The /home/git/.top.html file contains a fragment to add to the top of the index:

/home/git/.top.html

<style>
body { max-width: 80ch }
table { overflow-x: auto }
td { padding: 0.5ex 1em 0 0; white-space: nowrap }
td:nth-child(3) { white-space: wrap }
</style>
<h1>Source code repositories</h1>
<p>
  Hello!
</p>
<p>
  I'm Alex Schroeder.
  These are my source code repositories. You can find out more about me on
  <a href="https://alexschroeder.ch/">my blog</a>. There, you'll also find a page
  listing ways to <a href="https://alexschroeder.ch/view/Contact">contact me</a>.
</p>
<p>
  As for the git repositories, you should be able to clone them as they are.
  For example:
</p>
<pre>
  git clone https://src.alexschroeder.ch/oddmu.git
</pre>
<p>
  For more about this setup, see
  <a href="https://idiomdrottning.org/hosting-git-repos">How to host git repos</a>
  by <a href="https://idiomdrottning.org/users/Sandra">@Sandra</a> and my post,
  <a href="https://alexschroeder.ch/edit/2024-08-11-bare-git">2024-08-11 Serving bare git on the web</a>.
</p>

The only thing that's strange is that this lists all the repositories by the last modification date of the `index.html` file contained within. That's not good.

I ended looping through all the directories a few times as I kept finding bugs in my `post-update` hook, so I ended up writing a `Makefile`. That's the reason `Makefile` is listed in the `IndexIgnore` directive for Apache, above.

This is the `Makefile`:

SHELL=/usr/bin/fish

# Regenerate the index.html files. Set their modification time because
# it looks like FancyIndex uses the index.html modification date.
update-indexes:
	for f in *.git; \
	  cd "$f"; \
	  sudo -u git hooks/post-update; \
	  sudo -u git git log -1 --format='%at' \
	   | xargs -I{} date -d @{} '+%Y-%m-%d %H:%M:%S' \
	   | xargs -I{} touch index.html --date {}; \
	  cd ..; \
	end

So now this will regenerate all the `index.html` files:

make

In any case, now we're done.

#Butlerian Jihad #Git #Administration

*2024-08-12**. I wondered about links from the README to local files. Right now, linking to images and files hosted in the same repository doesn't work since they don't exist in the raw repository. The question then becomes, as far as I am concerned, whether this README is supposed to speak to developers or end-users? If it is for developers, then pictures, screenshots, PDF files and all of that don't need to be linked from the repository. If you are interested in these things, do a `git clone --depth 1` and investigate locally.
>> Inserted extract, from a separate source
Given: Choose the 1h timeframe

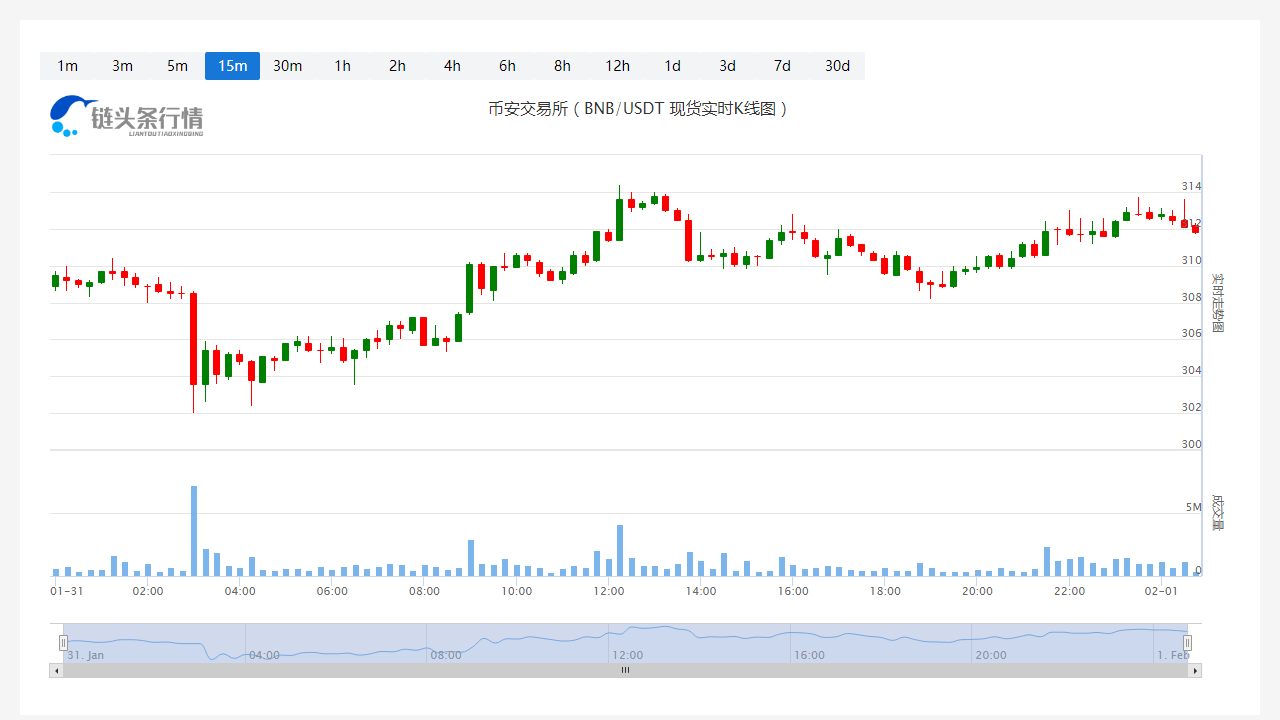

If the repository is for the end users, however, things are harder. The `post-update` hook should extract all the local files linked to from the README. Something like the following, perhaps:

for file in (printf "%s\n" $body | /home/oddmu/oddmu links - | egrep -v '^(https?:|mailto:|/)')
    set dir (dirname $file)
    if test ! -d $dir
        mkdir -p $dir
    end
    echo $file; sudo -u git git show $branch:$file > $file
end

This uses oddmu to extract the links from a Markdown file, creates the necessary directories and checks out the files.

oddmu

But if the files are no longer linked from the README, they are not deleted. If a directory is linked from the README (I have done this! 🤦), the checkout won't work.

I think the better way forward is to move this information elsewhere. The README is not the documentation.

And with that, I think I did it! Serving git repositories from static files. A single directory per project containing the bare git data and a single `index.html` file. No more gazillion end points for crawlers to lose themselves.